What a buzzkill! So much better to breathe and remember that it’s all good! So much easier to use yoga to unite with the mystical truths of capitalism than to fight against it with every breath! Adam Smith apparently has two invisible hands. One holds a taser and the other flashes a calming mudra, but occasionally they’re joined in Namaste.

I had a strange dream of international yoga intrigue that I’ll have to bring to my therapist. There were these radical feminist yoga teachers dressed up like Pussy Riot. They formed two squads. One hijacked a freight plane to the Punjab and raided the ashram compound, overpowering the guards to steel the freezer with the guru inside, along with mad stacks of cash.
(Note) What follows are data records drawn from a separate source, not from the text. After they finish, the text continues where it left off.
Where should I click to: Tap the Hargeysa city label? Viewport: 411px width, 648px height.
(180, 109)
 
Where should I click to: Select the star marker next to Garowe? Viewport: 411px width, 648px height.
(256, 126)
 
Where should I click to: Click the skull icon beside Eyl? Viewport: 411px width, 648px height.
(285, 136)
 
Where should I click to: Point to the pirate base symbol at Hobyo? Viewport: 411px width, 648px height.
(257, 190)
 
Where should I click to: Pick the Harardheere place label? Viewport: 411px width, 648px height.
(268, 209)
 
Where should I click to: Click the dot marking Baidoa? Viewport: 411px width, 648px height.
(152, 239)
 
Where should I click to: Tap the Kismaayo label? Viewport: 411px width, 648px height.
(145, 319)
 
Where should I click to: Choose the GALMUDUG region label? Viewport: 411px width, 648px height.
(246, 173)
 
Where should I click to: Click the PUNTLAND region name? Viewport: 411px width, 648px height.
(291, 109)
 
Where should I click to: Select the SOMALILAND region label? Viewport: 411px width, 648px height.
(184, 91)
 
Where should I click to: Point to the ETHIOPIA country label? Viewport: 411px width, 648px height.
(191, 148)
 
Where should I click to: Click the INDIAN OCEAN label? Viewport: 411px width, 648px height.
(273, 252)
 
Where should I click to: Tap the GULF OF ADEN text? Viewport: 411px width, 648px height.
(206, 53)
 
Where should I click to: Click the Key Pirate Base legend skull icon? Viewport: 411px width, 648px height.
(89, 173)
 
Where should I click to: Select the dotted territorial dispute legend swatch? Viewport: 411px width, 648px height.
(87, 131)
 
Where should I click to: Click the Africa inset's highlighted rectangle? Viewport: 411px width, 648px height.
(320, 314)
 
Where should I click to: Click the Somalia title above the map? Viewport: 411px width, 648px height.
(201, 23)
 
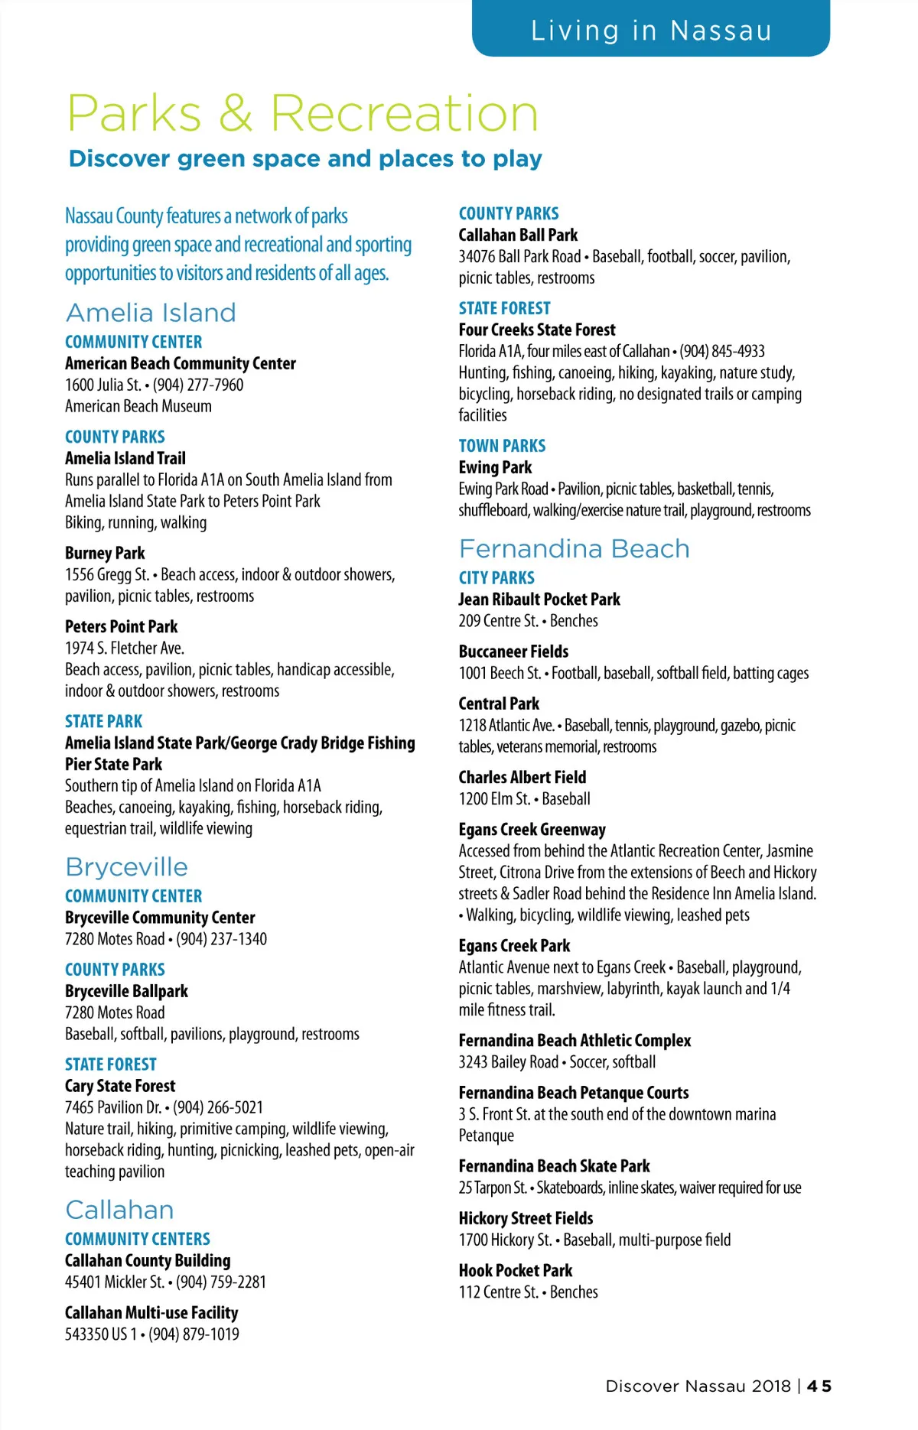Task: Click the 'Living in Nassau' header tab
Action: (x=651, y=31)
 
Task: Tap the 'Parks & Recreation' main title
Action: (x=303, y=114)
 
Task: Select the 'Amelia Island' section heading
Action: (x=151, y=313)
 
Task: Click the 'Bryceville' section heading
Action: (x=126, y=867)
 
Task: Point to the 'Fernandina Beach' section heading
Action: (x=574, y=549)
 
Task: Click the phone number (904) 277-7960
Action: (x=198, y=385)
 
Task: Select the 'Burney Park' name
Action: (x=105, y=553)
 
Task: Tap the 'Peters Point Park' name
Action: (x=121, y=626)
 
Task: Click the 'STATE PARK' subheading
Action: (x=103, y=721)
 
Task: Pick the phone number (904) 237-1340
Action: (x=221, y=939)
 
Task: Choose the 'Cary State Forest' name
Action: (x=120, y=1086)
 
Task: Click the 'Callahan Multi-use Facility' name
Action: (x=151, y=1313)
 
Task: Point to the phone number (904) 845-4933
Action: (x=722, y=351)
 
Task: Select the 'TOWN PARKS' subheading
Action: (x=502, y=446)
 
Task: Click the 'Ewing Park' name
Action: (x=495, y=467)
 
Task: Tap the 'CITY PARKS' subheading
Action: (x=496, y=578)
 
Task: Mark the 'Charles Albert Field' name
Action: (x=522, y=777)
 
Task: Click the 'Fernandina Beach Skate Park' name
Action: (x=554, y=1166)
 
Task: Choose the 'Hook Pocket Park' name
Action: (x=516, y=1271)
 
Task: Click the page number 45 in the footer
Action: (x=819, y=1386)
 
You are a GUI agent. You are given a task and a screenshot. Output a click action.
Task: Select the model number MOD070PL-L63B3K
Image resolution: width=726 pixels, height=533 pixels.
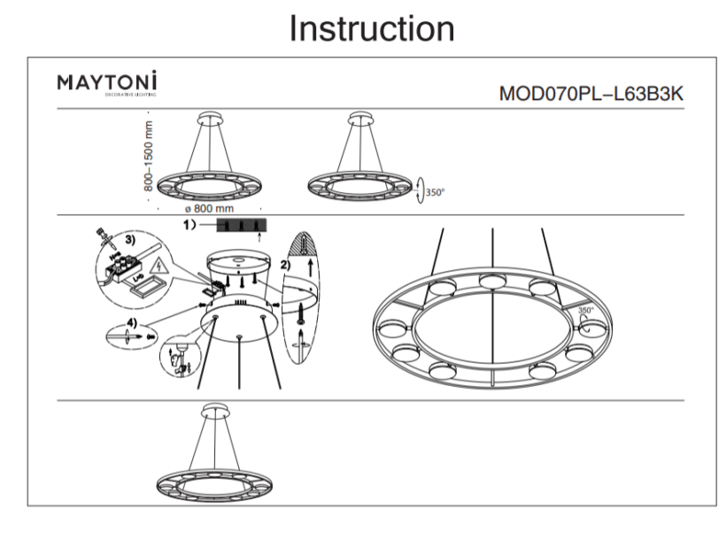pyautogui.click(x=591, y=94)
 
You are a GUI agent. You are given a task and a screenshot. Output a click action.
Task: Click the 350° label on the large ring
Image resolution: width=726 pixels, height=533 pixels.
pyautogui.click(x=585, y=311)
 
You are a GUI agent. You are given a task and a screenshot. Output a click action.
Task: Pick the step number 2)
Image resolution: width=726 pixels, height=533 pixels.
pyautogui.click(x=283, y=264)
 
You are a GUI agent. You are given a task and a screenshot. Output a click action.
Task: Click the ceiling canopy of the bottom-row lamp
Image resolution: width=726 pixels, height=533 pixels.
pyautogui.click(x=212, y=409)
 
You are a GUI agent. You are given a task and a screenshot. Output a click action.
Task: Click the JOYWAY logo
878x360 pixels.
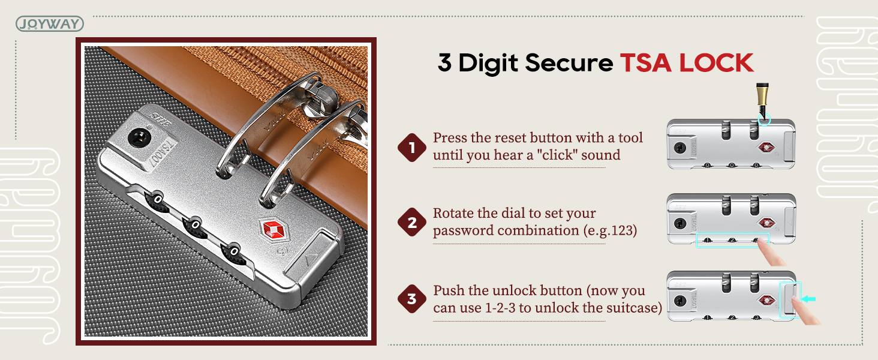click(50, 23)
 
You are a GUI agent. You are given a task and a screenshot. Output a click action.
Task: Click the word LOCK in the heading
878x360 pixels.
click(716, 63)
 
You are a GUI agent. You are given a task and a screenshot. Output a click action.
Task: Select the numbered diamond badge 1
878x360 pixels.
click(412, 148)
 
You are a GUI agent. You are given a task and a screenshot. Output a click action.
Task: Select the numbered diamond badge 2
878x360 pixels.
click(412, 222)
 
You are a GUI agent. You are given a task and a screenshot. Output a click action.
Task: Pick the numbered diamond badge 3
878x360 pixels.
click(412, 298)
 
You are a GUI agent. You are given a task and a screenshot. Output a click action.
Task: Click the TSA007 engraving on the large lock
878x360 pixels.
click(163, 154)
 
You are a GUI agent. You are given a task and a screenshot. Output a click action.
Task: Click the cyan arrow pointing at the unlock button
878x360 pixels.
click(808, 299)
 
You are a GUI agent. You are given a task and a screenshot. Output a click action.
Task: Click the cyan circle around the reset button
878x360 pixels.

They buried the rupees in a field and texted the coordinates to the Maharaj’s family as they piled onto the waiting plane with his body.

Meanwhile, the other squad stormed the Stilesmobile, greeted Tara like an old friend, and then they all spirited off to a New Jersey airfield. They skipped up the gangplank laughing as the freezer was wheeled down.

Then I was walking on Fifth Avenue, and the glass cube inched along beside me with pink stocking-headed yoginis riding on top, shouting “Imperialists! Behold the corpse of your appropriated yoga!” into megaphones. Below them was the Maharaj himself, propped up in full lotus, looking grey and a little damp with his own melt, staining the white duvet brownish-pink. But it all ended well: Pussy Riot mummified him for a long ocean journey home, paying for his fare and an elaborate cremation that his family alone could attend in peace. I don’t think they got news of the performance art bit.

Suddenly I was in Jalandhar, but in the outskirts, far away from the ashram, bumping along with Tara and her new comrades in a baubled and bangled Tata lorry. She was sleeping with her head in the lap of the squad leader, who was gently stroking her cheek. We stopped in the middle of nowhere, in the foothills of some mountain range. There was a little cottage with a garden and a goat. We all got out and the leader turned to Tara and said in a thick Russian accent: “Here is room of your own. Nice windows. No glass wall. You rest here. We have good soup. No one see you here. You can feel like yourself.”

The guru is dead. Long live Tara, but not in a glass box. If she really wants to get the David Blaine reference right, she and her handlers should know that his trick is to first survive bondage, and then escape it.